■ **WHAT IS NEEDED**
Below are some records. Return exactly the lines from the one containing "Instruction: Click the 跨境型ETF fund type" through the one containing "The height and width of the screenshot is (934, 1230).", both included, and only those.
[[ TASK MATERIAL open ]]
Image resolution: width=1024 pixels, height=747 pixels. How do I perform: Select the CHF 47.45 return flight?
[[ TASK MATERIAL closed ]]
[[ TASK MATERIAL open ]]
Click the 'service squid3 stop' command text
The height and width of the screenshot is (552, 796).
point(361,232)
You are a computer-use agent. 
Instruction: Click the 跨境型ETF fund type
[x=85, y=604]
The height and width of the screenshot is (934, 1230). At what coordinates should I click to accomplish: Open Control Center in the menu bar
[[ TASK MATERIAL closed ]]
[[ TASK MATERIAL open ]]
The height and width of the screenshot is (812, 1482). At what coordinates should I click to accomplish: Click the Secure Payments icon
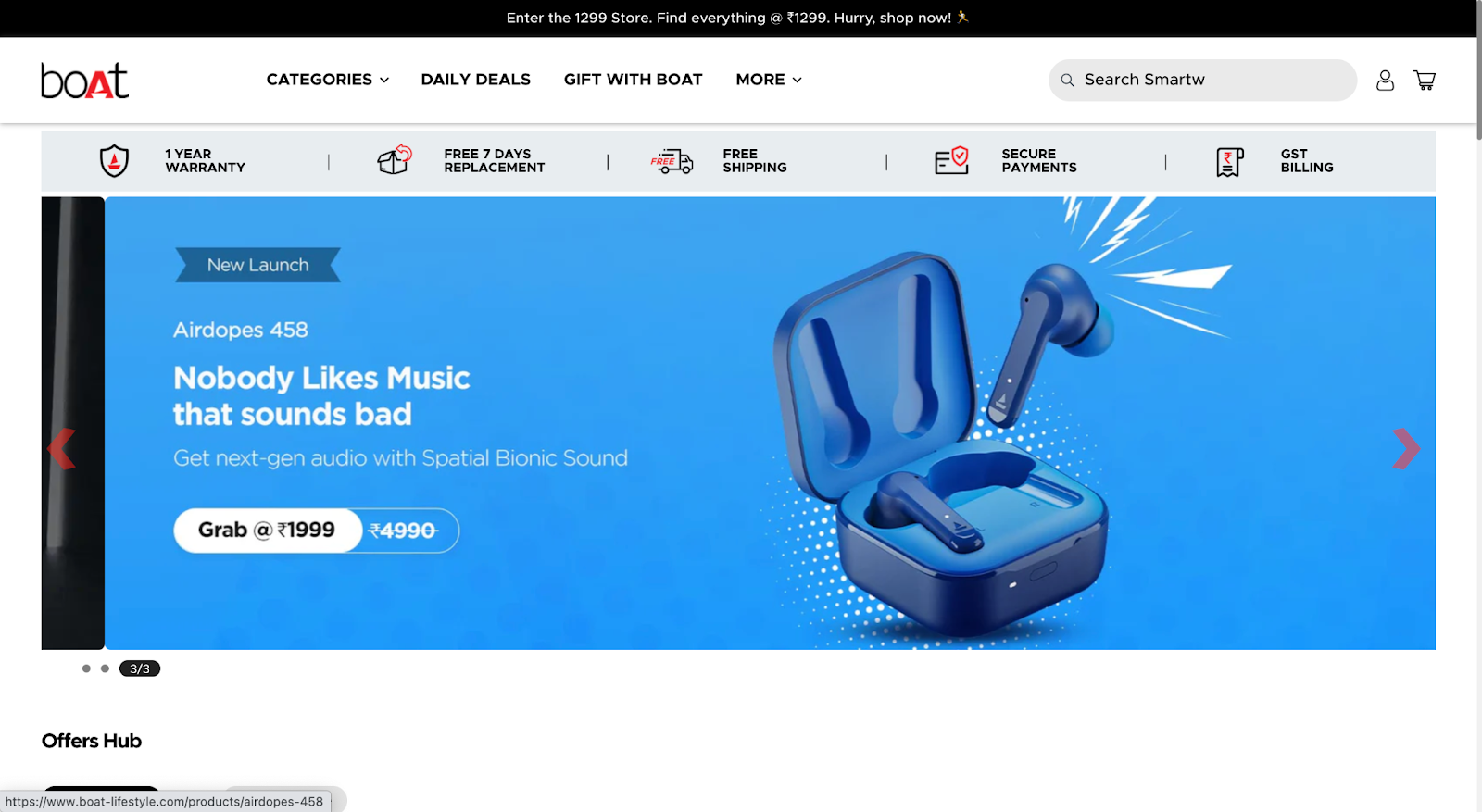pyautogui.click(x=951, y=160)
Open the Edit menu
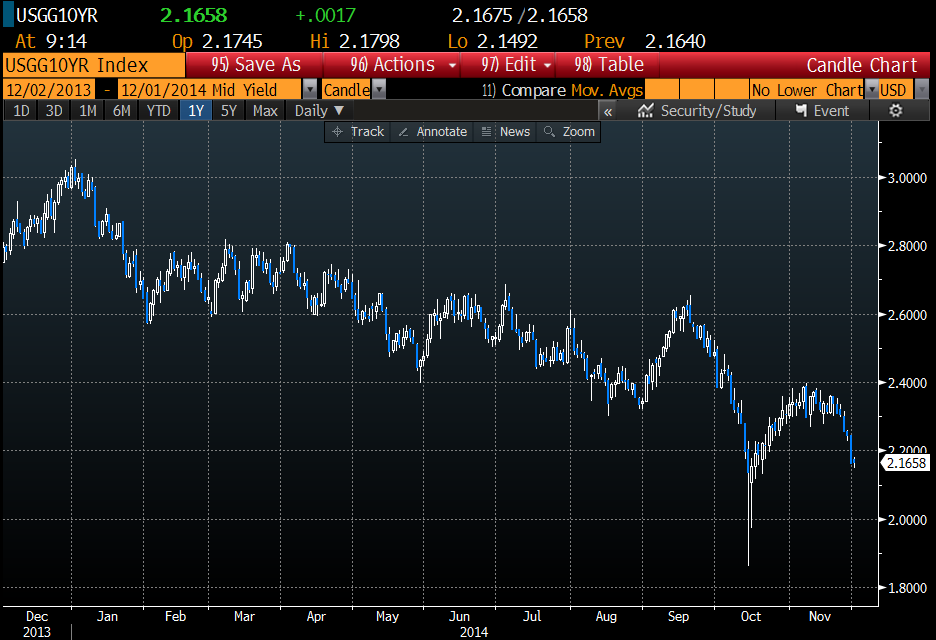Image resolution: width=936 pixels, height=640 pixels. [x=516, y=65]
[[ TASK MATERIAL closed ]]
■ **ANSWER BELOW**
Instruction: Click the 跨境型ETF fund type
[x=85, y=604]
The height and width of the screenshot is (934, 1230). At what coordinates should I click to accomplish: Open Control Center in the menu bar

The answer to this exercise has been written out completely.